Co-occupancy of YY1, BCCIP, and p53 at p53RE sites in p21 gene in HCT116 cells. (A) Six primer sets at the p21 locus designed for amplifying chromatin immunoprecipitation (ChIP) DNA. Chromatin lysates were prepared from cells with or without 5FU treatment. 5FU-induced proteins were analyzed by western blot (B). ChIP experiments were performed using anti-p53 (C), anti-YY1 (D), and anti-BCCIP (E) antibodies. ChIP DNA amplified with qPCR. The y-axis shows the ratio of ChIP DNA signals to IgG, and all signals were normalized to input (n = 3). * p < 0.05, ** p < 0.01, t-test, comparison to 5FU untreated group.

Figure 8

YY1 and BCCIP coregulation of p53 target gene p21 in shBCCIP-treated HCT116 cells. BCCIP knockdown cells with or without 5FU exposure were used in the following ChIP experiments. (A,B) p53 and YY1 ChIP experiments were carried out using chromatin lysate in the presence of shNT or shBCCIP expressing cells. Chip DNA was analyzed with qPCR (n = 3). (C,D) Rescue experiments. Stably expressing shNT or shBCCIP cells were transiently transfected with Flag-YY1 for 48 h. Then, prepared chromatin lysate was applied to ChIP assays.
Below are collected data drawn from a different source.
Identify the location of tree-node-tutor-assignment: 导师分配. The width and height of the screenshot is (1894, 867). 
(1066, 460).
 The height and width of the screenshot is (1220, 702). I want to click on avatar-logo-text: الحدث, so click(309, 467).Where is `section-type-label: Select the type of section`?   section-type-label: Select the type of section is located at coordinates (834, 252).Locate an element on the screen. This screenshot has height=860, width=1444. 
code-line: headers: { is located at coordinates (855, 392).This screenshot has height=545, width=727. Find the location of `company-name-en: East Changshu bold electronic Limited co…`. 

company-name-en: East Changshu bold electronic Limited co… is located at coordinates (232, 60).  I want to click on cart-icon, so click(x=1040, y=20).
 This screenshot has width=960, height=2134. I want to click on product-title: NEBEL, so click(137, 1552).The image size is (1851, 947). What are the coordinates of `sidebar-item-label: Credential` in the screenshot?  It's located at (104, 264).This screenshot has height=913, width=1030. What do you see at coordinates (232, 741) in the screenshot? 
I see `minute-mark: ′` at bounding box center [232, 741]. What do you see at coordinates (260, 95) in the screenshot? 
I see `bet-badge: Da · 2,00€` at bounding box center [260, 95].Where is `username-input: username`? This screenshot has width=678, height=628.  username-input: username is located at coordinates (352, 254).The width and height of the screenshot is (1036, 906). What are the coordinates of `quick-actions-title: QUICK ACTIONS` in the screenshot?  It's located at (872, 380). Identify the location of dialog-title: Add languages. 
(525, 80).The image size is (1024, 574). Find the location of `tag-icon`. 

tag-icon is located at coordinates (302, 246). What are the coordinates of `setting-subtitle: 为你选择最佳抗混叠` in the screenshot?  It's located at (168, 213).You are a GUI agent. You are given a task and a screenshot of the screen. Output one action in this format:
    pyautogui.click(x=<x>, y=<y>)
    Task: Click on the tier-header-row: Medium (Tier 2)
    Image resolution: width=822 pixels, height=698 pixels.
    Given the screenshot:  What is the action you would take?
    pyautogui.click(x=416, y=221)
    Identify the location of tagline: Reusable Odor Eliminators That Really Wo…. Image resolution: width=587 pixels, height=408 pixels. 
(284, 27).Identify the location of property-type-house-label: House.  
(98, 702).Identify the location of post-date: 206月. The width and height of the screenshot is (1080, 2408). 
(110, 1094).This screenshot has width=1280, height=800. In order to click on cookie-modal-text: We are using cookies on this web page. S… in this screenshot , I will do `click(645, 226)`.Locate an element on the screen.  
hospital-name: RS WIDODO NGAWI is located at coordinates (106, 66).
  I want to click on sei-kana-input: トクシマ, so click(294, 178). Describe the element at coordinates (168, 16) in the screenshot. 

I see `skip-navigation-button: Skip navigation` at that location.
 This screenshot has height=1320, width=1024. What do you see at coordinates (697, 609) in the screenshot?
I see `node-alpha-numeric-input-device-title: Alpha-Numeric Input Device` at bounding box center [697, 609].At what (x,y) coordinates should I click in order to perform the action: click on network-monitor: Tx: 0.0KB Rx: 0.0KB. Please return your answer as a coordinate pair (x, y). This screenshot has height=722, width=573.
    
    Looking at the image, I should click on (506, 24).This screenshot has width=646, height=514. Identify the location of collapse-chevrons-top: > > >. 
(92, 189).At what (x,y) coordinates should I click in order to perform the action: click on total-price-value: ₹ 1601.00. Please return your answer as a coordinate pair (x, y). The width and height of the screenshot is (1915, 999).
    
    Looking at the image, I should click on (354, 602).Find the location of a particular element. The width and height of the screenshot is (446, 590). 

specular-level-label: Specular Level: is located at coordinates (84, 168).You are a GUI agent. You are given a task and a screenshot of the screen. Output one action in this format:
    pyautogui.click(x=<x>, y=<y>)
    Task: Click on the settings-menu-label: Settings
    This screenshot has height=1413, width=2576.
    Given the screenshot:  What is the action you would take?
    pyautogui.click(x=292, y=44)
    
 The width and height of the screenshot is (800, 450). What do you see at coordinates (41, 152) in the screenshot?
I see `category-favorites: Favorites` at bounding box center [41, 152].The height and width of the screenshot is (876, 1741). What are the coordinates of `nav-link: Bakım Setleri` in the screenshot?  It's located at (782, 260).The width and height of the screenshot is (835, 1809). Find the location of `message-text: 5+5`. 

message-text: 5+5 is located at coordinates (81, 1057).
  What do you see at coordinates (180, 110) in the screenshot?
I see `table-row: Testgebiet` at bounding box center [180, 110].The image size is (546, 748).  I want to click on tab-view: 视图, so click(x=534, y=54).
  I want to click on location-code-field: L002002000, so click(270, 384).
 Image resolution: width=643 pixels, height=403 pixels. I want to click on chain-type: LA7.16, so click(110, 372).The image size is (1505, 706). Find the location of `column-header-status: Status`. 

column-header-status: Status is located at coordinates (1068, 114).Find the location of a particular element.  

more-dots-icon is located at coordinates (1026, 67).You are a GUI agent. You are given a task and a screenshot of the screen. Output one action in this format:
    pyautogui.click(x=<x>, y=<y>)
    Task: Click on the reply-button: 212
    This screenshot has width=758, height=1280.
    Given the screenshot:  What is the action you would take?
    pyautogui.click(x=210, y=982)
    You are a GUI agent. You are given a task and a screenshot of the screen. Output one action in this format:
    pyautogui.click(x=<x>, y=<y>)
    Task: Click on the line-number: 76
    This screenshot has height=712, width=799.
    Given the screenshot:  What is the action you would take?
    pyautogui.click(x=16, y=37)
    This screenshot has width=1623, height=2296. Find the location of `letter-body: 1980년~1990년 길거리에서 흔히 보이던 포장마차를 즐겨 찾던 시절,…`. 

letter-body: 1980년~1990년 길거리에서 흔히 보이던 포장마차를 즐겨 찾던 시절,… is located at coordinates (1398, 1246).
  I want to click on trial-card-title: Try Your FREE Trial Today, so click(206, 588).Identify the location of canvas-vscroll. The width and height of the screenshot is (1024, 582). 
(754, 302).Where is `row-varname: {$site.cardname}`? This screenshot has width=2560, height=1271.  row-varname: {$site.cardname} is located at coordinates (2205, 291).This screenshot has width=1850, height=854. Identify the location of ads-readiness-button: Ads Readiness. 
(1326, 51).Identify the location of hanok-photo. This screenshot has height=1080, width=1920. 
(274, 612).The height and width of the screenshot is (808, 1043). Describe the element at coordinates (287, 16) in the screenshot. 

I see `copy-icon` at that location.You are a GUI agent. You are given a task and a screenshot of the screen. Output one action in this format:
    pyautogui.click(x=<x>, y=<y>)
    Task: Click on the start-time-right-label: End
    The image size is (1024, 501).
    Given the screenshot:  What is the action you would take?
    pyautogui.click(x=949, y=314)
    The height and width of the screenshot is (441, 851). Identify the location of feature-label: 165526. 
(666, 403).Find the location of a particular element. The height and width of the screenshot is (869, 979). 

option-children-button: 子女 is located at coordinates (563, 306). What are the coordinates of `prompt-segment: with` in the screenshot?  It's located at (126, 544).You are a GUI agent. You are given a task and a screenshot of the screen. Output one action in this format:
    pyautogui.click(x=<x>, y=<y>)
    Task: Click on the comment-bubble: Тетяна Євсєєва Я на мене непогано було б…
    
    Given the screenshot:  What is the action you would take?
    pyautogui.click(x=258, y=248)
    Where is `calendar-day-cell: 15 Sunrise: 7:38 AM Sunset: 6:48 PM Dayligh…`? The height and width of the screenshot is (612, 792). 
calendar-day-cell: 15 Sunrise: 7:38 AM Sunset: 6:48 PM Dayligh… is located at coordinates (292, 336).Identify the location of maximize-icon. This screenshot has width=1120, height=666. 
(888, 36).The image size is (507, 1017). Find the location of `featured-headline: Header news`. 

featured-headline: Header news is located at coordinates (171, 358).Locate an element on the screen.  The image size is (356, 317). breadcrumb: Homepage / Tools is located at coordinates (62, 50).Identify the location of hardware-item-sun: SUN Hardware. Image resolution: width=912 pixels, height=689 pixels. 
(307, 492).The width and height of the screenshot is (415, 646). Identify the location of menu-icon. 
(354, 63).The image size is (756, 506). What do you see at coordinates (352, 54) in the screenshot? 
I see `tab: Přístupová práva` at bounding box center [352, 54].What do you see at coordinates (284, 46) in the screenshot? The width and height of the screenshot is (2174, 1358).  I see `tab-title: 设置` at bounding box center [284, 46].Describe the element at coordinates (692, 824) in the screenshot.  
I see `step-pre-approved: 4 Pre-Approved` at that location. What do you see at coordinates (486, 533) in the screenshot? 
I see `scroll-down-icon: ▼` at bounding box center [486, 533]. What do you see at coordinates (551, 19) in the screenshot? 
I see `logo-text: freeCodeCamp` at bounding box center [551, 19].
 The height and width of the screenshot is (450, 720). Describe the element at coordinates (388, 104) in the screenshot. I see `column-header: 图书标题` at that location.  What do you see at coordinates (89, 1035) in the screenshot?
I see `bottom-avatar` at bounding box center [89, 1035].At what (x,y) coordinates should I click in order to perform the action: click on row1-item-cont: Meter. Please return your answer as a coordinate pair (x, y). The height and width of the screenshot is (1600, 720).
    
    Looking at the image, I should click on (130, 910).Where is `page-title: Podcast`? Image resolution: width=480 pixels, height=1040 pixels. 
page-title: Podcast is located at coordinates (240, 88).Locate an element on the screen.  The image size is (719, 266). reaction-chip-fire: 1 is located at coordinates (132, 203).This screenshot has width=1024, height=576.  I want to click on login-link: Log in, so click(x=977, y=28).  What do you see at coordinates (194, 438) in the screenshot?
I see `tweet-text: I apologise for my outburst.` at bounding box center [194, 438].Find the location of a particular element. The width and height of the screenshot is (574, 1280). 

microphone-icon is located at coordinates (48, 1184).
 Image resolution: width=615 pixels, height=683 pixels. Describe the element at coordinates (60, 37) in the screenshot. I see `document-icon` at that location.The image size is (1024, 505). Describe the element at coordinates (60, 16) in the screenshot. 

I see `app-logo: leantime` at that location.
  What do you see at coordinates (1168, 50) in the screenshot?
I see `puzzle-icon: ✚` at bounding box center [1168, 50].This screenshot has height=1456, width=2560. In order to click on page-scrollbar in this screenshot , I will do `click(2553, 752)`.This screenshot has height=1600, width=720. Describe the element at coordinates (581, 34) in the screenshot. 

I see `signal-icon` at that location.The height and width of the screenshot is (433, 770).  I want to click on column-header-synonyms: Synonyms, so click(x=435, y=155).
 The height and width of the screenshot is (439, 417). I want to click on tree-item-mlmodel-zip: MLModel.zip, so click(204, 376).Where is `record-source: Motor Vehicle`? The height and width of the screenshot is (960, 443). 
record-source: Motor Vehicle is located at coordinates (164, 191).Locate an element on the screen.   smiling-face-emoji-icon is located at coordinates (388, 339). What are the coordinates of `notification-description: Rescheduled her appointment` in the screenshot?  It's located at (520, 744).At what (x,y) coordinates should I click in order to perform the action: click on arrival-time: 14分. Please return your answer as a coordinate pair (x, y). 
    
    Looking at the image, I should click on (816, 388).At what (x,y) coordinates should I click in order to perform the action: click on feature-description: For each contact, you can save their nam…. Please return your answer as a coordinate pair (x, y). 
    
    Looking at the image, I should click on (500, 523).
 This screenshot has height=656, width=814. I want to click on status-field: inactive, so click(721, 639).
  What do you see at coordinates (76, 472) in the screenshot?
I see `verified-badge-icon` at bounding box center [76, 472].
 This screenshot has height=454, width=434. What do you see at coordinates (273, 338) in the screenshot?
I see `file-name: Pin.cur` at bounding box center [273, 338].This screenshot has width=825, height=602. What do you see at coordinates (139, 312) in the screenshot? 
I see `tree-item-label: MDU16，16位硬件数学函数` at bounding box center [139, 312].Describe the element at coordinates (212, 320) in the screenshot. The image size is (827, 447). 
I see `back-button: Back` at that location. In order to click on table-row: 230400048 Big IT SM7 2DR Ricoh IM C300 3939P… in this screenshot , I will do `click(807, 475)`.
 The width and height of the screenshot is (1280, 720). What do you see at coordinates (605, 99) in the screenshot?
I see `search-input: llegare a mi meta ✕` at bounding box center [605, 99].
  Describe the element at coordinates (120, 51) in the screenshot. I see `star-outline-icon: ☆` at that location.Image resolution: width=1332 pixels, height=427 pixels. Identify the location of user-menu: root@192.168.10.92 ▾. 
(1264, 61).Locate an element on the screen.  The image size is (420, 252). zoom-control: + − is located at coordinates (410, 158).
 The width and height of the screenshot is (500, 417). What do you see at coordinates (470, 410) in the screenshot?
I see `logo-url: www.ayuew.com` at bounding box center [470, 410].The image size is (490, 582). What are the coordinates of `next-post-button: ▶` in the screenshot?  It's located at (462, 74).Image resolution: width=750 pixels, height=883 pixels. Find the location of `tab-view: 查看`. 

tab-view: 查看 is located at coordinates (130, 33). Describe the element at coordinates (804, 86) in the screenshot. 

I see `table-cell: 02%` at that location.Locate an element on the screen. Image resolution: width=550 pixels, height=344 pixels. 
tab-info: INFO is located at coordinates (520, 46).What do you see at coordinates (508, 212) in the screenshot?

The y-axis shows the ratio of ChIP DNA signals to IgG, and all signals were normalized to input (n = 3). * p < 0.05, ** p < 0.01, t-test, comparison to shNT group. (E) Indicated protein levels in A, B, C and D.

Figure 9

Coordinated regulation of p53RE-dependent gene transcription by p53/BCCIP/YY1. BCCIP promotes p53RE-mediated transactivation by binding to and stabilizing p53 and further activates p21 transcription. This pathway is regulated by intracellular YY1 protein levels. Increased YY1 inhibits p53RE-mediated transactivation, and the opposite effect is seen in transient knockdown of YY1. However, stable knockdown of YY1 attenuates BCCIP transcription, further affecting p53 stability, which suggests that there may be feedback inhibition. Black solid arrows, published data [17]; black T dotted arrow, indirect inhibition; blue solid arrows, possible pathway of p53RE-dependent gene transcription; blue T dotted arrow, stably expressing shYY1 affect the INO80/YY1-BCCIP pathway.